With the implementation of the new lease accounting standard upon us (Accounting Standards Codification 842, Leases (ASC 842)), and the impact that this new standard could potentially have on the financial statements for so many entities, we have so far in this series discussed certain technical aspects of the standard, from how to identify a lease, determine the key inputs (i.e. lease term, lease payments and discount rate) necessary to determine the type of lease and ultimately, calculate and account for the right of use asset and lease liability.
With the foundation set, we now look at year 1 implementation of the new lease accounting standard and the options during transition.
The standard requires modified retrospective adoption, meaning that leases are accounted for under this guidance as of the first day of the earliest period presented in the financial statements. For a typical calendar year-end entity presenting a comparative financial statement, this would be January 1, 2021. This will require an adjustment to the prior period(s) in order to record the right of use asset and lease liability, and in certain instances require a cumulative adjustment to retained earnings. There is an alternative election that can be made, known as the “Comparatives Under 840 Option”, whereby the standard can be applied as of the first day of the year of adoption (i.e. January 1, 2022). If this option is selected, prior periods presented are unaffected, and disclosures are carried forward. This option may reduce the time and effort necessary for implementation; conversely, the financial statements – more specifically in most cases, the balance sheet – will not be comparable, as, for example, an operating lease will be accounted for on the balance sheet in the current year but not in the prior year. Management should weigh the costs and benefits of the two options before deciding which is more desirable.
Once such a decision is made, the remaining elections, calculations and adjustments are made as of the date of initial application. The standard provides for certain practical expedients that may be elected, which include lease identification, lease classification and initial direct costs (the so-called “package of three”); the use of hindsight; and land easements. The package of three must be elected collectively or not at all. The use of hindsight and land easements expedients can be elected separately or in combination with the other expedients. The package of three is intended to reduce the time needed for implementation, since, if elected, there is no need to evaluate if an existing contract is or contains a lease, whether an existing lease is an operating lease or finance lease, or whether certain costs should be capitalized. Simply put, the conclusions reached under ASC 840 can be carried forward under ASC 842, and this must be applied to all leases in place as of the date of initial application.

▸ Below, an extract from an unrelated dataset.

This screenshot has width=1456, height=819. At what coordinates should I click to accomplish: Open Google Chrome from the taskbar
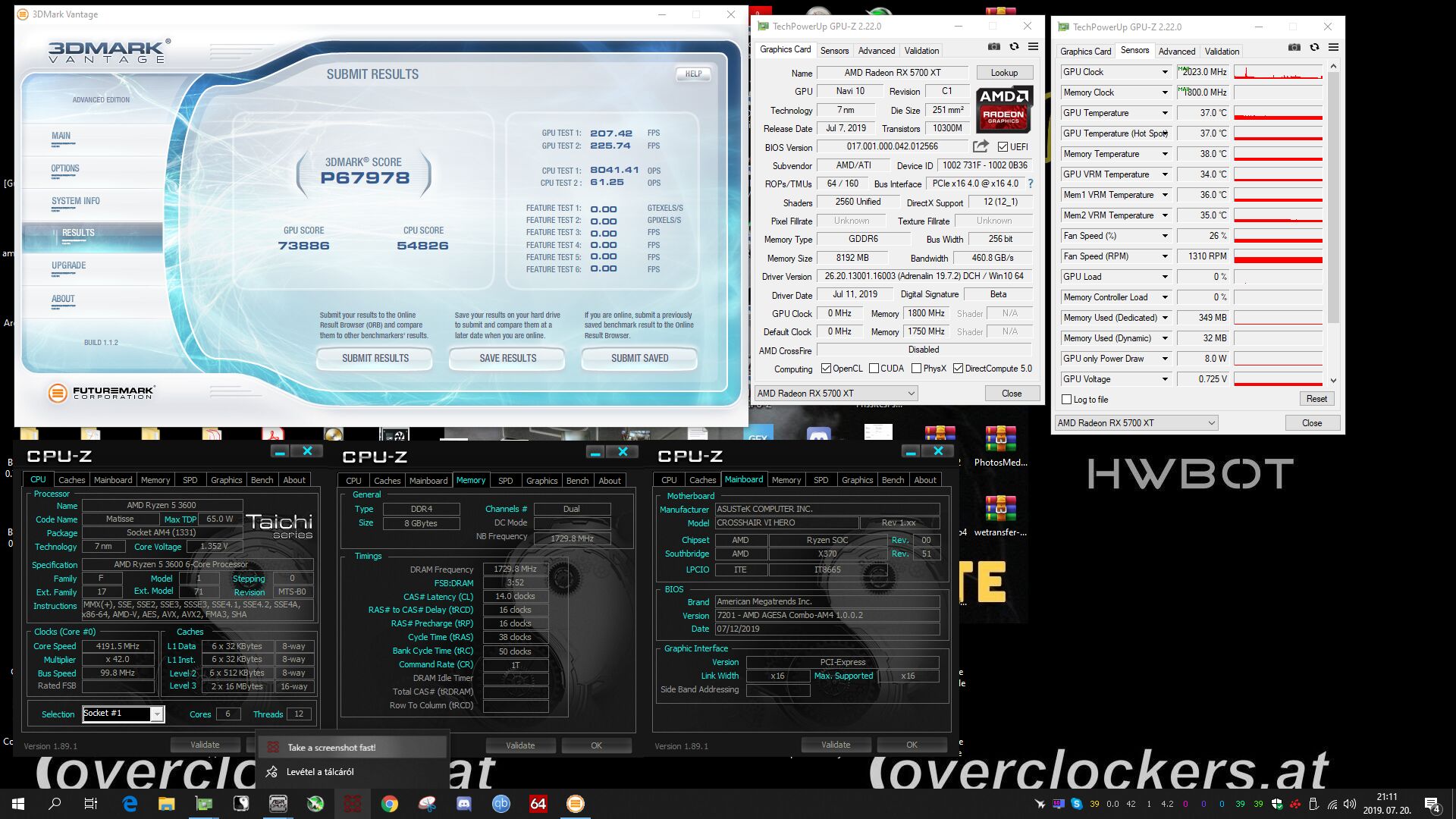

The use of hindsight allows for reassessment of the lease term in light of events and conditions that have take, place since lease inception through the date of initial application. For example, real estate leases commonly have an initial period with one or more renewal options. At lease inception, an entity may have concluded that it was not reasonably certain that the renewal option would be exercised. With the passage of time and fluctuations in market rates, an entity may reach a different conclusion now about whether a renewal option is reasonably assured. If the use of hindsight results in a change in term, this will result in a greater right of use asset and lease liability (longer term, more aggregate payments), but will not impact lease classification unless the package of three was not elected, in which case the term will be one factor evaluated to determine proper classification.

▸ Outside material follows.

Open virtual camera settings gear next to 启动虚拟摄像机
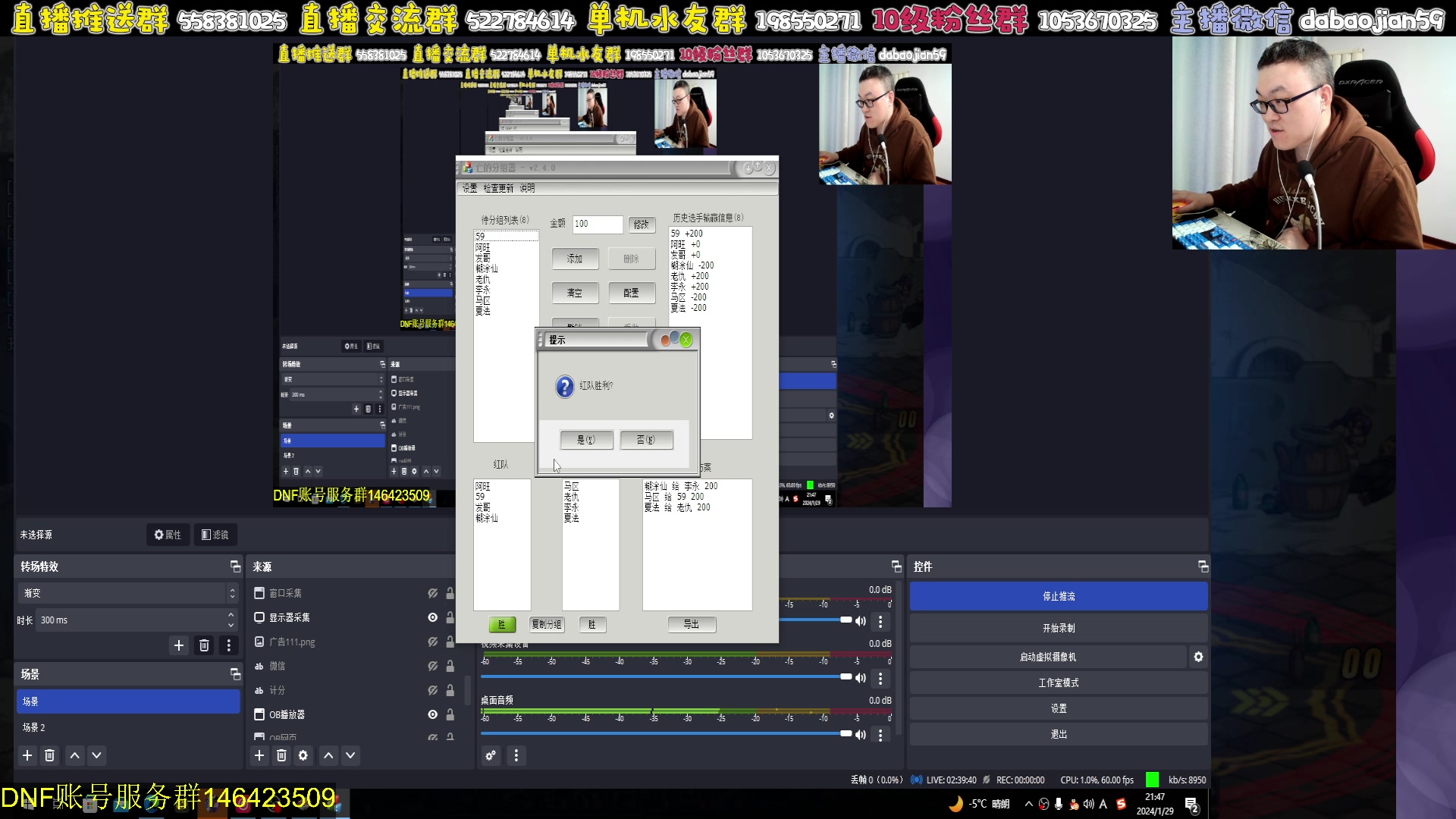pos(1198,657)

It is widely expected that the package of three will be adopted by many entities. For entities with existing capital leases, the transition adjustment should be less complex as there was an existing leased asset and capital lease obligation recorded on the balance sheet. The carrying value of the leased asset and outstanding capital lease obligation are simply reclassified into a right of use asset and lease liability, respectively, as of the date of initial application. For operating leases, the right of use asset and lease liability must be calculated. The lease liability is the present value of the future minimum lease payments as of the date of initial application. The selected discount rate should be based on the date of initial application as well. The right of use asset is the sum of the lease liability plus any prepaid rent or unamortized initial direct costs less any accrued rent or unamortized lease incentives.

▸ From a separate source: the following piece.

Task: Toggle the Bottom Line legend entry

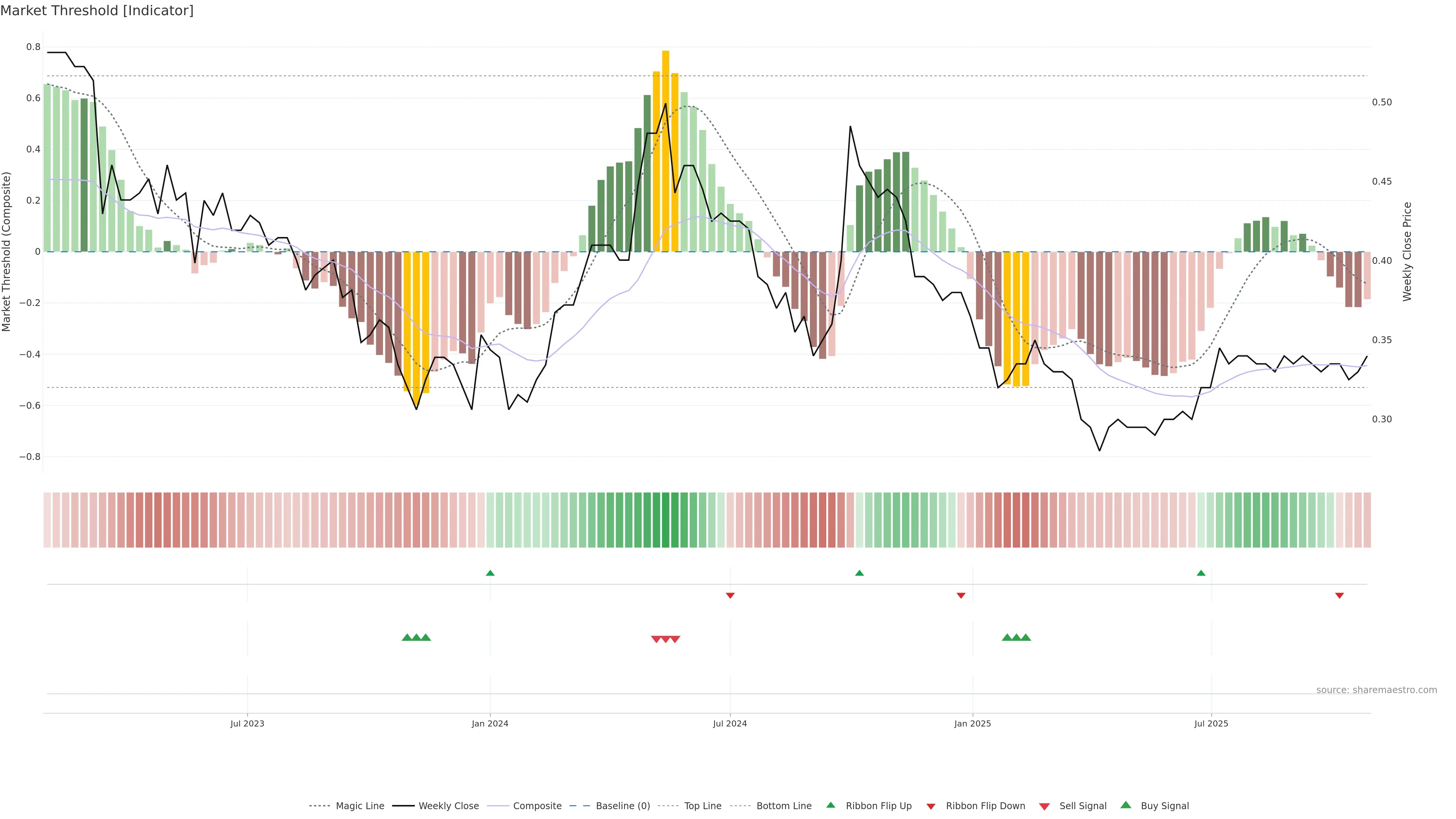Action: click(783, 806)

Lastly, it is during implementation that other accounting policy and practical expedient elections should be made. These elections will impact the ongoing accounting and are required to be disclosed.
Now that we are in the back half of the year, it is time to commence the lease implementation process if not already started. There are elections and practical expedients that can reduce the time needed, but nonetheless, many entities still may face a time-consuming process to implement ASC 842.
ASC 842 is effective for private companies and nonprofit organizations with annual reporting periods beginning after December 15, 2021 and interim periods within fiscal years starting after December 15, 2022.